そのメッセージを受け取った中島は「フランクはとても丁寧な方で。すべてのキャストに分け隔てなく、しっかりと接する方なんです。そして意見を聞いてくださる方。自分自身もこういうシーンを増やしたいという意見をはねのけずに、試してみようかと言ってくれる。スケジュールの都合でできないこともあったけど、でも今回の『THE CODE』も受け取って形に示してくれました。自分の夢をかなえてくれるプロデューサーなので。その寛大さで多くの方の夢をかなえてきたんだろうなと思います。
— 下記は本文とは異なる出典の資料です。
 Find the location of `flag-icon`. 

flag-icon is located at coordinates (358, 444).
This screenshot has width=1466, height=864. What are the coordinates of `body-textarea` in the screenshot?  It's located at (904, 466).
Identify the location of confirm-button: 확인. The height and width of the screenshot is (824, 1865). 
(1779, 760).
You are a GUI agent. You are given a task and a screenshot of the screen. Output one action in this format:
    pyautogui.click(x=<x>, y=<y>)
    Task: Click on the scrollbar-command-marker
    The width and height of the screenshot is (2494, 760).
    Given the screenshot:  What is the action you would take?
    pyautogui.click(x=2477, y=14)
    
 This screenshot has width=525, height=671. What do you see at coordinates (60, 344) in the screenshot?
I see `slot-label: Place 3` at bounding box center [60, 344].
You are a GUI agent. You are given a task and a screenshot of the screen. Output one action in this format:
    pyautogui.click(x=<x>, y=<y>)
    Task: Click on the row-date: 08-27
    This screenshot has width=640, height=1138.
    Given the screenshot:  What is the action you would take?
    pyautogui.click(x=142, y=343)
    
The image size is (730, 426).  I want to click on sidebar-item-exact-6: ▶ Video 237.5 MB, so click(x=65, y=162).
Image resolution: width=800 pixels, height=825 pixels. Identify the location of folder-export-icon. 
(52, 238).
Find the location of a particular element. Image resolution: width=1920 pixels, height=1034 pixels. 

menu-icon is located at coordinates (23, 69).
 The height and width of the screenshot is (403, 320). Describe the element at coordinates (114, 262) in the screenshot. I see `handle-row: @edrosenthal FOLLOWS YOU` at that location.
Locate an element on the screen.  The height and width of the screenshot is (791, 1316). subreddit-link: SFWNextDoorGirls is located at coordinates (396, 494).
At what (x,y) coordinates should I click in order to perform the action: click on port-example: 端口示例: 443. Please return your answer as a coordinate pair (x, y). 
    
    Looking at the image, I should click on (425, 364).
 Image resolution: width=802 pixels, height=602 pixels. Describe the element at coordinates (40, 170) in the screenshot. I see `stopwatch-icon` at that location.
『コンコルディア』が日本中、そして世界中に伝わるように尽力していかないとな、とフランクの言葉を聞いて思いました」と語った。
そして最後に「自分のターニングポイントになる作品が『コンコルディア』です。この撮影、ここで過ごした日々は忘れられないですし、今の中島健人が考えること、紡ぐ言葉にすべてつながっていると思います。一つのきっかけを作品を通じて伝えられるのは幸せです。しっかり最終話まで見届けていただきたいです。ここから広がっていくと思うので、ぜひとも『コンコルディア』の世界にお越しください!」と会場に呼びかけた。